In both of the churches I have served over the past 35 years, I have had a layman whom I considered my pastor.  Pastors need pastors, too, you know.  During my first tenure here at First Free my pastor was a dear man some of you remember, Gene Nelson.  Gene was always there for me–encouraging me, counseling me, and defending me.  He had a favorite saying for anyone who criticized his pastor, “Touch not the Lord’s anointed!”  He got it from Psalm 105:15, which reads in the NIV:  “Do not touch my anointed ones; do my prophets no harm.”  

Now I greatly appreciated Gene’s solicitous concern for my welfare, but I must admit that he probably misinterpreted that Psalm.  The anointed ones in that passage were ordinary Israelites, not clergy, and the prophets were a unique group of divine spokesmen.  As a young man in my 30’s I certainly didn’t qualify as a prophet.  Frankly, while I don’t think pastors should be picked on, I do believe it is just as legitimate to criticize them as anyone else.  The clergy today have no inherent authority, nor do we need any.  The Word of God, accurately taught, is all the authority we need. 

My title, “Don’t Mess with Messenger” refers to the apostolic messenger.  You see, Paul was not just a preacher of the Word of God; he was writing it!  He was delivering revelation directly from God that would be authoritative for the Church down through the centuries.  The Holy Spirit was superintending his writing to keep him from error.  Therefore, it was incumbent upon the Church to accept his authority and submit to his doctrine. 

Over the past two weeks we have been introduced to the fact that there were teachers in the Galatian churches who felt it was their prerogative to reject Paul’s Gospel of grace in favor of a gospel of their own–a gospel of grace plus works–which, according to Paul, is not good news at all but bad news. 

Now these teachers were smart enough to realize that if they were to succeed in weaning Paul’s converts away from his Gospel and attract them to their own, they would have to challenge his credentials and authority.  In other words, if and only if they could demonstrate that Paul was something less than a divinely appointed Apostle, could they succeed in undermining his teaching. 

And raising doubts about Paul’s credentials as an apostle wasn’t as difficult as one might think, because Paul was not one of the Twelve Apostles.  In fact, he once persecuted the Apostles and their early converts.  Paul never met Jesus during his earthly life, and he didn’t even become a convert to Christianity until after the crucifixion and resurrection.  The false teachers used all these facts to insinuate that Paul was less than an Apostle.  Furthermore, they alleged that the real Apostles (The Twelve) taught a different Gospel message from the one Paul taught!
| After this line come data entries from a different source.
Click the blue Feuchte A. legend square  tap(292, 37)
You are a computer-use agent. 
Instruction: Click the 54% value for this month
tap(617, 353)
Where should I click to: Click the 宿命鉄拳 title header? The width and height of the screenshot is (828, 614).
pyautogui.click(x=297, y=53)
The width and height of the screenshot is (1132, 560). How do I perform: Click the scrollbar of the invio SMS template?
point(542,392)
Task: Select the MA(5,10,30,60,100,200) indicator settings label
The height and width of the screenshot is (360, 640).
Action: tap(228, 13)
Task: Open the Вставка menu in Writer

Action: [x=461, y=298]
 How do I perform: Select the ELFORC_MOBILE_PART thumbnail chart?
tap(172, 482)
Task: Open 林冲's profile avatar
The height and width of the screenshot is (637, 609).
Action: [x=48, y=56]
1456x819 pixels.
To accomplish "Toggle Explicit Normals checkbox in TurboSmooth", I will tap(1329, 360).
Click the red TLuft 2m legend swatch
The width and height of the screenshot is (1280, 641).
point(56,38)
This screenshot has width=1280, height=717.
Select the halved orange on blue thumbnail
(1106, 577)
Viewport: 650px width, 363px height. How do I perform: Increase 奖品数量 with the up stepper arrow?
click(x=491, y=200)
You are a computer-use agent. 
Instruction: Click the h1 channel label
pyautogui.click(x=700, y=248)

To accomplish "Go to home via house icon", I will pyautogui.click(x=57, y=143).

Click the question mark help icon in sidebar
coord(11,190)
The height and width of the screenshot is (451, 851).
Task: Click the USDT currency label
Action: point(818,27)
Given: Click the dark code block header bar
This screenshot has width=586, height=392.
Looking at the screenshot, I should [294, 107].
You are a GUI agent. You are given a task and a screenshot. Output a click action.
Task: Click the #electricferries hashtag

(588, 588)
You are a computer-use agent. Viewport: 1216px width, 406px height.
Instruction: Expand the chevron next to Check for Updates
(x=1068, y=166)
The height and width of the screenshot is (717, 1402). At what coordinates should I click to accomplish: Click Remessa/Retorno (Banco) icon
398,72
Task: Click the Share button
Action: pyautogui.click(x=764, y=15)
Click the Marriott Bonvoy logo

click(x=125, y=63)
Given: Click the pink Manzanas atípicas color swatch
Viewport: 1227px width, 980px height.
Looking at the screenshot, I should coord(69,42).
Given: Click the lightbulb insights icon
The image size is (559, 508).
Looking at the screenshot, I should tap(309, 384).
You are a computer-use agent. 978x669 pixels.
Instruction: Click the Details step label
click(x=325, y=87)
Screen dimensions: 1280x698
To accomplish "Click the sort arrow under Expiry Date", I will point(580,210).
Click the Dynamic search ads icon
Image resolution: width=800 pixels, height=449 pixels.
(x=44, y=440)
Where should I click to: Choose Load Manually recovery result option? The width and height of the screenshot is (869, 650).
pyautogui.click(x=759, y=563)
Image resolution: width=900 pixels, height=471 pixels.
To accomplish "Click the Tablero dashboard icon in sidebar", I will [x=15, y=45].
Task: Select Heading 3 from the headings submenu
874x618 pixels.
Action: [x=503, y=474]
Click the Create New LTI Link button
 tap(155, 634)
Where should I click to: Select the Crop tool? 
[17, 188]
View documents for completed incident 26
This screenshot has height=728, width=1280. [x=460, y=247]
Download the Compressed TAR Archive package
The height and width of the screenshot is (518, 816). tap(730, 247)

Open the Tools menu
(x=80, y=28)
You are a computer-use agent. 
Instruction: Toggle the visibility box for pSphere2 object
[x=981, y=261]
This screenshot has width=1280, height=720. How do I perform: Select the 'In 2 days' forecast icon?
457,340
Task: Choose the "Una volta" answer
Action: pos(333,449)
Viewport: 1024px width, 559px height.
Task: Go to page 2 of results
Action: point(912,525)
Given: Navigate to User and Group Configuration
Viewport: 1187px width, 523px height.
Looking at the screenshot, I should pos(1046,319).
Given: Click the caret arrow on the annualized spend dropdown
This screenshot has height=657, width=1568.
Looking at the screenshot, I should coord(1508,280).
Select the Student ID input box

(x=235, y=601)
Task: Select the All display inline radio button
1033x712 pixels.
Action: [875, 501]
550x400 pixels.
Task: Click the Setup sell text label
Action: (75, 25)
It is in the context of these vicious personal attacks that Paul shares his own personal faith story in Galatians 1:11-2:10. 

I want you to know, brothers, that the gospel I preached is not something that man made up.  I did not receive it from any man, nor was I taught it; rather, I received it by revelation from Jesus Christ. 

For you have heard of my previous way of life in Judaism, how intensely I persecuted the church of God and tried to destroy it. I was advancing in Judaism beyond many Jews of my own age and was extremely zealous for the traditions of my fathers. But when God, who set me apart from birth and called me by his grace, was pleased to reveal his Son in me so that I might preach him among the Gentiles, I did not consult any man, nor did I go up to Jerusalem to see those who were apostles before I was, but I went immediately into Arabia and later returned to Damascus. 

Then after three years, I went up to Jerusalem to get acquainted with Peter and stayed with him fifteen days. I saw none of the other apostles–only James, the Lord’s brother. I assure you before God that what I am writing you is no lie. Later I went to Syria and Cilicia. I was personally unknown to the churches of Judea that are in Christ. They only heard the report: “The man who formerly persecuted us is now preaching the faith he once tried to destroy.” And they praised God because of me.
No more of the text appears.